**Goal**. Please reproduce word for word the lines from the one containing "You are a GUI" through the last line, leaving the pictures out of your answer.

**Records for the task**.
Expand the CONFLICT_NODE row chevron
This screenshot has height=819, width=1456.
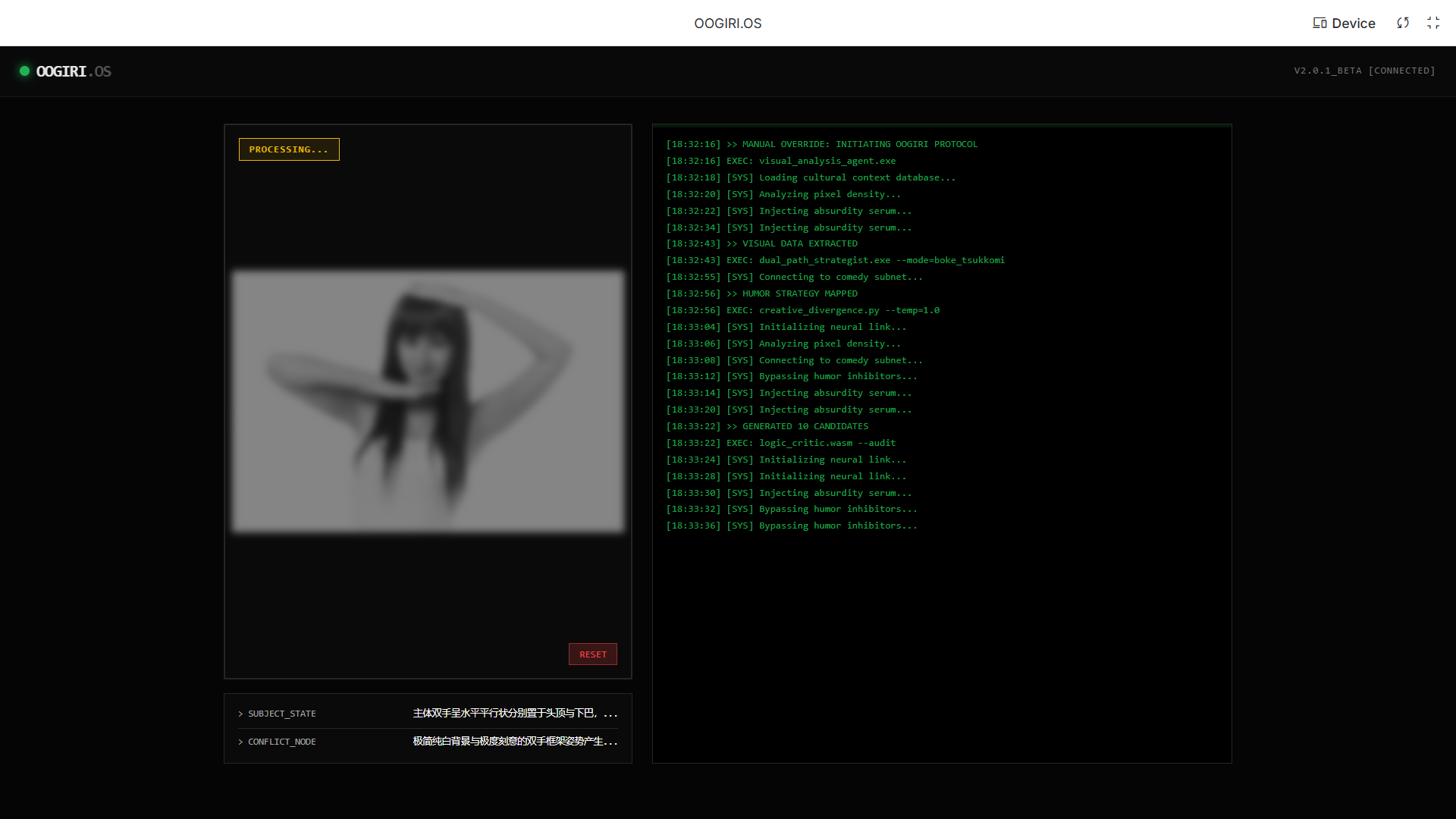tap(240, 742)
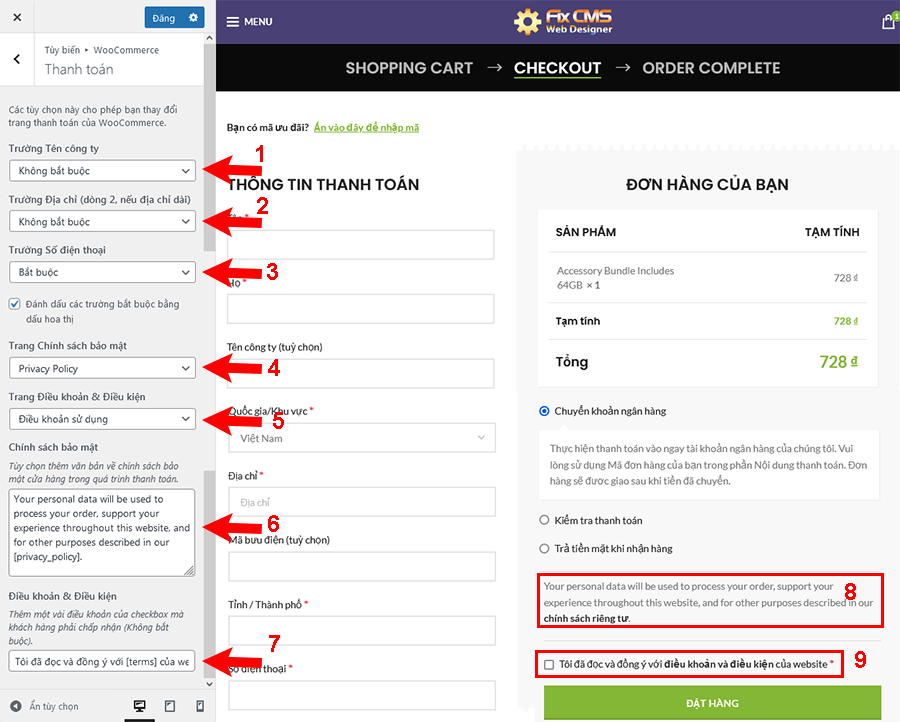Open Trường Số điện thoại dropdown
The width and height of the screenshot is (900, 722).
(x=102, y=272)
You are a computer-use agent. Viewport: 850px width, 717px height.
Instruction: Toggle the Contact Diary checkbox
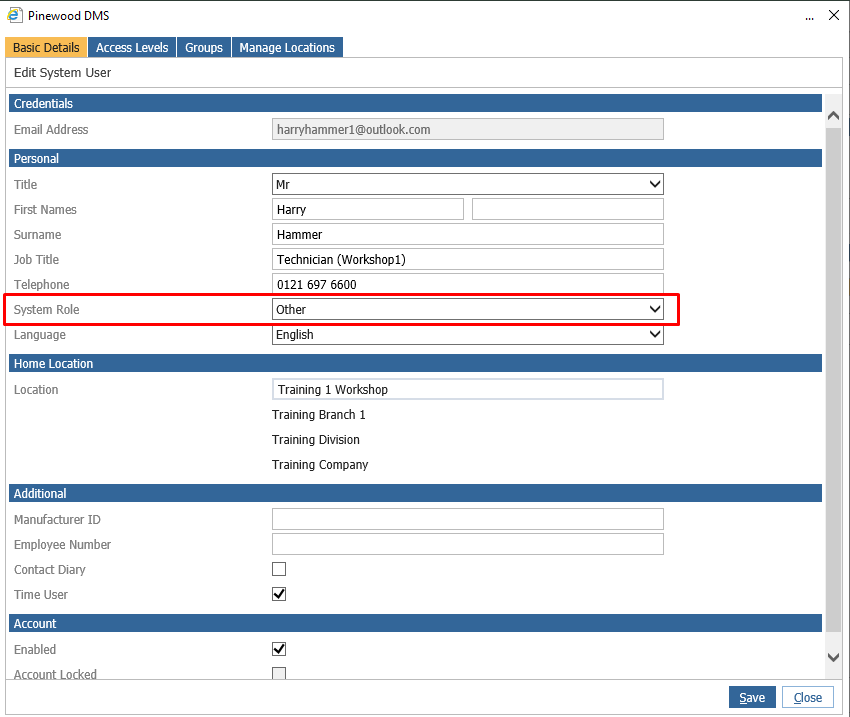[279, 569]
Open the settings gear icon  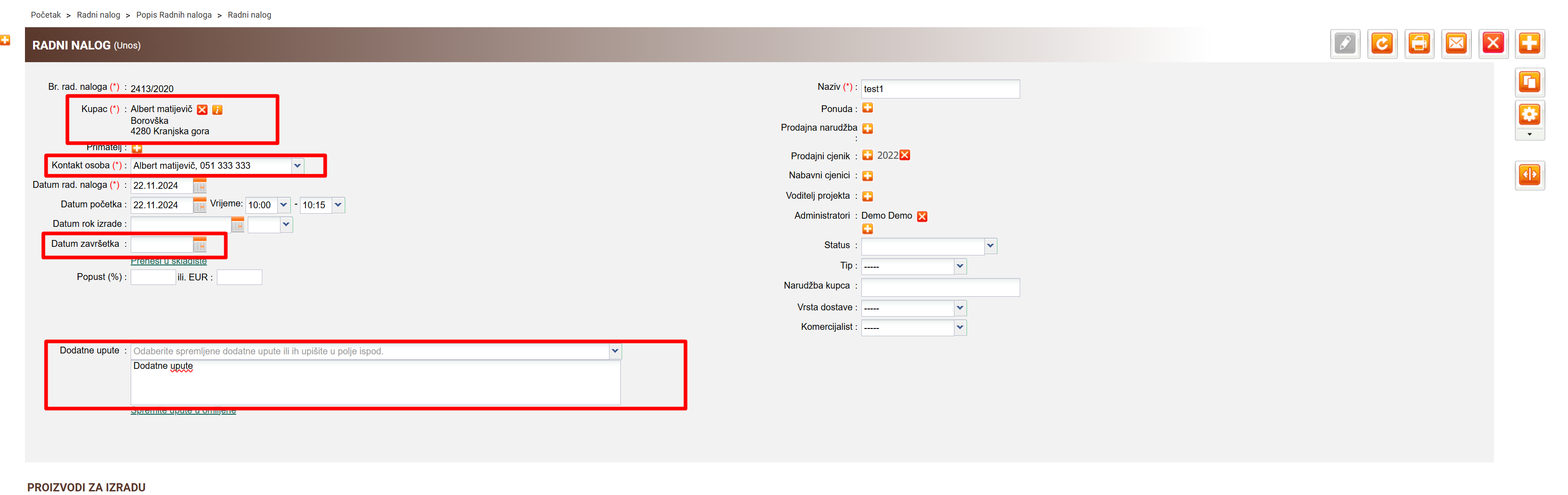[1529, 114]
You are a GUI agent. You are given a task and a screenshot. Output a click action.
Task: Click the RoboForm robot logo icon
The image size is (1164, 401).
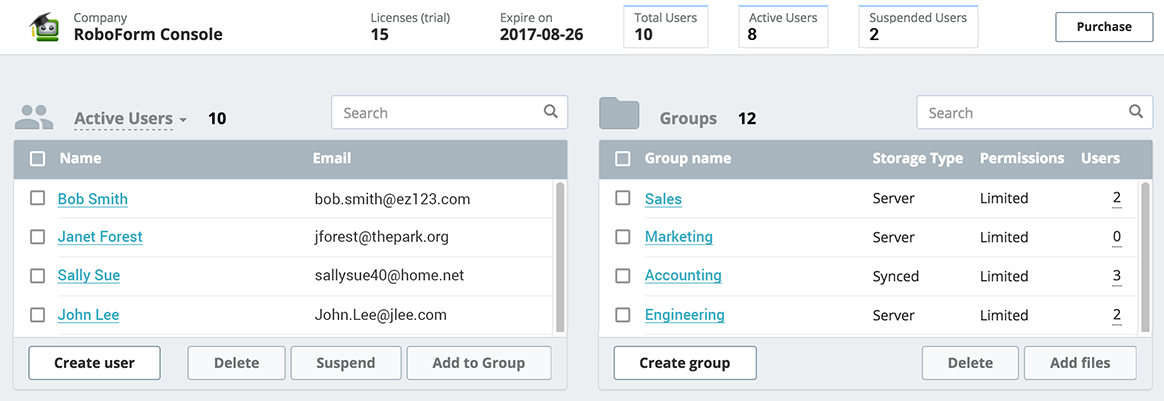[44, 27]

**Result for this exercise**.
You are a GUI agent. You are given a task and a screenshot. Output a click action.
Task: Click the RoboForm robot logo icon
The image size is (1164, 401).
[44, 27]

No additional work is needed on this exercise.